Faire face aux troubles de voisinage

Parmi les attributs du droit de propriété figure l’usus, soit le droit d’utiliser son bien. Mais ce droit s’exerce dans une certaine limite que la loi impose : l’utilisation de votre bien ne doit pas nuire aux autres!

Il est ici question des troubles de voisinage : assurer la quiétude et la tranquillité des copropriétaires nécessite parfois de rappeler certains copropriétaires à leurs obligations quant à la jouissance raisonnable de leur unité d’habitation.

 

Premiers réflexes

Avant d'engager tout recours judiciaire, certaines actions peuvent être prises par le copropriétaire troublé :

  • Porter plainte auprès des autorités municipales s’il s’agit d’abus de voisinage comme le tapage nocturne. En ce cas, le fauteur de troubles risque une amende ou, dans les cas extrêmes, une peine d’emprisonnement;
  • Requérir l’établissement d’un constat d’huissier pour figer dans le temps le trouble de voisinage visé. Constaté par un huissier, le trouble devient une preuve difficile à contester, ce qui peut avoir un effet dissuasif pour le voisin;

 

Recours judiciaires

Le trouble de voisinage ne constitue pas systématiquement une violation de la déclaration de copropriété. Si tel est le cas, le recours à envisager a pour but de faire respecter la déclaration de copropriété et peut être institué soit par un copropriétaire soit par le syndicat.

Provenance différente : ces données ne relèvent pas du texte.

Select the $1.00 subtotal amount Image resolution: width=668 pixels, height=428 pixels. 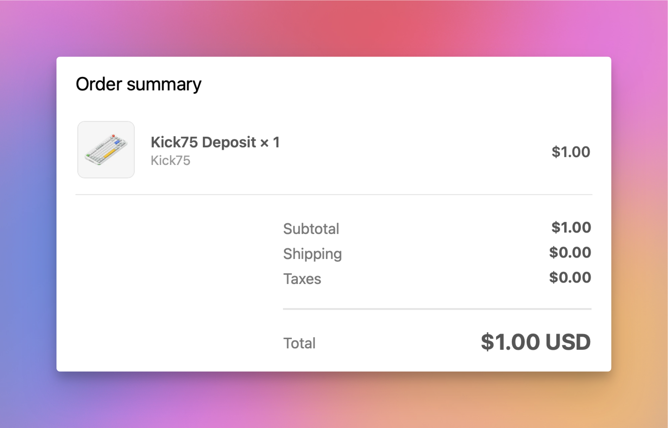[571, 227]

Si le trouble ne viole nullement la déclaration de copropriété, le copropriétaire troublé peut instituer un recours judiciaire contre le copropriétaire fautif, ayant pour objet de requérir du tribunal la cessation de ce trouble. Le recours se fonderait essentiellement sur les règles d’ordre général en matière de voisinage.

L’article 976 du Code civil du Québec (C.c.Q.) peut s’appliquer en matière de copropriété. Il dispose que « les voisins doivent accepter les inconvénients normaux du voisinage qui n’excèdent pas les limites de la tolérance qu’ils se doivent, suivant la nature ou la situation de leurs fonds, ou suivant les usages locaux ».

Cette disposition d’ordre général, élaborée sur le principe de l’abus du droit de propriété, codifie la doctrine et la jurisprudence en matière de troubles de voisinage et s’applique au-delà des dispositions de la déclaration de copropriété. En effet, il est toujours théoriquement possible qu’un copropriétaire, bien que respectant l’intégralité des normes minimales applicables, cause néanmoins des inconvénients à ses voisins. Le concept trouve toute son acuité en matière de copropriété suite à l'arrêt de la Cour Suprême du Canada rendu le 20 novembre 2008 dans l'affaire Ciment du Saint-Laurent inc. c. Barrette, ayant statué qu'il s'agissait d'une responsabilité sans faute.

La victime d’un trouble de voisinage peut, par ailleurs, fonder son recours sur les articles 6 et 7 C.c.Q., en cas d’intention de nuire à autrui ou en cas de comportement excessif allant à l’encontre des exigences de la bonne foi.

Enfin, rappelons qu’une disposition propre à la copropriété divise (l’article 1063 C.c.Q.) prévoit aussi que chaque copropriétaire use et jouit librement de sa partie privative et des parties communes, à la condition de ne pas porter atteinte aux droits des copropriétaires. Ainsi, des inconvénients excessifs ne devraient pas être tolérés, puisque anormaux.

 

Cas particulier d'un locataire causant des troubles de voisinage

En cas de troubles de voisinage, les copropriétaires victimes pourront poursuivre tant le locataire que le copropriétaire bailleur pour les dommages subis. La résiliation du bail pourra être sollicitée par le syndicat en cas de troubles de voisinage, car le copropriétaire-bailleur ne souffre d’aucune façon d’un quelconque préjudice, à moins bien sûr qu’il ne soit le voisin troublé.